▸ EXERCISE DESCRIPTION: Transcribe the stretch of entries below from the line with "Image resolution: width=1092" through the line with "This screenshot has height=648, width=1153.", exactly and with both ends included; leave out all other lines.

-- Opening Marker --

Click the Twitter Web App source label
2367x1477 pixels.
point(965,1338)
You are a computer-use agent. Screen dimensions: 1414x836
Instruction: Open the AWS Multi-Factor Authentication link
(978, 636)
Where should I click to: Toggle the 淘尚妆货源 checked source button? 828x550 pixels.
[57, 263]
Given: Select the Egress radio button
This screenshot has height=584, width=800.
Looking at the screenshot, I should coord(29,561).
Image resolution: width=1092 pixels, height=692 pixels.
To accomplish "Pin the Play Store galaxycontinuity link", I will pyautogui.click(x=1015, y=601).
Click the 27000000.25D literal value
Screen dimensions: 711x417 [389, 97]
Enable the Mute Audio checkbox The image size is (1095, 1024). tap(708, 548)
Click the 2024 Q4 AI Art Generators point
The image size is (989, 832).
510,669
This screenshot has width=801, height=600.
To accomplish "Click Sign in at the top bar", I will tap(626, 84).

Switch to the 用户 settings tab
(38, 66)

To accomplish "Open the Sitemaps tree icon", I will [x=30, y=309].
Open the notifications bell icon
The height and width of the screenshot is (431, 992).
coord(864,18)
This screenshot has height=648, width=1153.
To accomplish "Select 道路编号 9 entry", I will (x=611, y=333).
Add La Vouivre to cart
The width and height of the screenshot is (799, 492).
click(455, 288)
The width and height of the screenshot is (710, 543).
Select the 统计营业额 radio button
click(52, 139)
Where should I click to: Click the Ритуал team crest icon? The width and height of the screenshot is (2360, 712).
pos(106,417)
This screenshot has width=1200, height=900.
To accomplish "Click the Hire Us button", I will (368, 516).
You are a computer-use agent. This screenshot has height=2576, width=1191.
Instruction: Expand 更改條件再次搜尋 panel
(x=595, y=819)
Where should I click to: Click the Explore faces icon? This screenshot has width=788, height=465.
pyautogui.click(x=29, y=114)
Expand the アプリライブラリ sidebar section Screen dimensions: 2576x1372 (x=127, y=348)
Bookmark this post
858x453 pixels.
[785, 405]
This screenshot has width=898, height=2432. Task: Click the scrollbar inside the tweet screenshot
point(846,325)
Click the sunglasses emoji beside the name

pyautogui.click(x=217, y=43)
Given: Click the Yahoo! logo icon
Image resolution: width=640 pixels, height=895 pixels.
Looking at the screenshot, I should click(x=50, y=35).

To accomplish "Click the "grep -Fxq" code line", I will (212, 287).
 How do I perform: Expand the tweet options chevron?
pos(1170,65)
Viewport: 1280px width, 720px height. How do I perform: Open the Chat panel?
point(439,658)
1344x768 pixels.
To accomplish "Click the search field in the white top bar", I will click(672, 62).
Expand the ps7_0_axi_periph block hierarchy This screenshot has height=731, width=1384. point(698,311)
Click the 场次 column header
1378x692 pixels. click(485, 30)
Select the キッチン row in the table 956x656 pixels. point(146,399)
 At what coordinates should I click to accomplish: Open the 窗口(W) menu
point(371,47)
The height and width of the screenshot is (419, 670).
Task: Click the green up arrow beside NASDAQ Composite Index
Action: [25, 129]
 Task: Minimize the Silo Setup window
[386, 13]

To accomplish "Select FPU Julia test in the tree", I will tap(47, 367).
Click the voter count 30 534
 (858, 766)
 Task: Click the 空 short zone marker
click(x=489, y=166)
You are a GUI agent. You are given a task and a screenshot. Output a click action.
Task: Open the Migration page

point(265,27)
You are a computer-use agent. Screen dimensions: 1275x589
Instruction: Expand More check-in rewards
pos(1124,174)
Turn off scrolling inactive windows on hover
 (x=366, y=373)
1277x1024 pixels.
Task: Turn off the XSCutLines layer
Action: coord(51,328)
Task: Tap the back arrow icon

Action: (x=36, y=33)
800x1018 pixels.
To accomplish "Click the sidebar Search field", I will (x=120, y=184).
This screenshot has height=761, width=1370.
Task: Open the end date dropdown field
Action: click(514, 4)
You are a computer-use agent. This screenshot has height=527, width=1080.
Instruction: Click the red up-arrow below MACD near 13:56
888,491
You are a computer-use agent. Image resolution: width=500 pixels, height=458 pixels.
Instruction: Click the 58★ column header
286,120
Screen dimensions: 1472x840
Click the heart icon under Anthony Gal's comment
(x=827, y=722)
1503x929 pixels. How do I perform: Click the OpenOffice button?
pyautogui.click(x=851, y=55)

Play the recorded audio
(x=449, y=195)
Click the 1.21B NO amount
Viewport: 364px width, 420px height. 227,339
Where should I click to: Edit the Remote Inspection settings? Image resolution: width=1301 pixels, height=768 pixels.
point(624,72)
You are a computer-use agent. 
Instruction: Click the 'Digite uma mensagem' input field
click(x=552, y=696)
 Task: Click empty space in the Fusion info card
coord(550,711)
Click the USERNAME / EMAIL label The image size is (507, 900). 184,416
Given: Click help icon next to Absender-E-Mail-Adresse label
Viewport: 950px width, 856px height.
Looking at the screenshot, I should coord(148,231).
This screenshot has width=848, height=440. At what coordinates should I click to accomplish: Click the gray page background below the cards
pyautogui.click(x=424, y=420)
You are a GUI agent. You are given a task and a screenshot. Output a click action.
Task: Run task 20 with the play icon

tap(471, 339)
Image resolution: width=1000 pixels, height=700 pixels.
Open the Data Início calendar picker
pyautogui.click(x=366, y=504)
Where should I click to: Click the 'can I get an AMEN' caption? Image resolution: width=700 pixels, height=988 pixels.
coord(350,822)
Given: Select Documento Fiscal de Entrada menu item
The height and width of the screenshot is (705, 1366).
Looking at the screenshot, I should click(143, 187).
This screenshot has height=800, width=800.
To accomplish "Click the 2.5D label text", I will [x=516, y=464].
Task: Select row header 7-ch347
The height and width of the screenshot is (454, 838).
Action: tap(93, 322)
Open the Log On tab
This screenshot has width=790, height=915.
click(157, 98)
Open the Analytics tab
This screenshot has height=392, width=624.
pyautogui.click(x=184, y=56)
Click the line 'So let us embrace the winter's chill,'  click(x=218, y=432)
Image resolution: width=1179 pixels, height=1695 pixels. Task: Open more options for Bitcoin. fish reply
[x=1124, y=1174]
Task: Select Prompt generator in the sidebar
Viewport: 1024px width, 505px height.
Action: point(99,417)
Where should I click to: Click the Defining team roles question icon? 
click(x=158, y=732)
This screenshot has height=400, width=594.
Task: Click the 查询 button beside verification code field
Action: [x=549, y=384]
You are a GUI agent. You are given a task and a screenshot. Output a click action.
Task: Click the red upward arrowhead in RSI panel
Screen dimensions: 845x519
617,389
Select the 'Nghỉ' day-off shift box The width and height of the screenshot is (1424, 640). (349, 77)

-- Closing Marker --

▸ RESPONSE:
Image resolution: width=1092 pixels, height=692 pixels.
To accomplish "Pin the Play Store galaxycontinuity link", I will pyautogui.click(x=1015, y=601).
Click the 27000000.25D literal value
Screen dimensions: 711x417 [389, 97]
Enable the Mute Audio checkbox The image size is (1095, 1024). tap(708, 548)
Click the 2024 Q4 AI Art Generators point
The image size is (989, 832).
510,669
This screenshot has width=801, height=600.
To accomplish "Click Sign in at the top bar", I will tap(626, 84).

Switch to the 用户 settings tab
(38, 66)

To accomplish "Open the Sitemaps tree icon", I will [x=30, y=309].
Open the notifications bell icon
The height and width of the screenshot is (431, 992).
coord(864,18)
This screenshot has height=648, width=1153.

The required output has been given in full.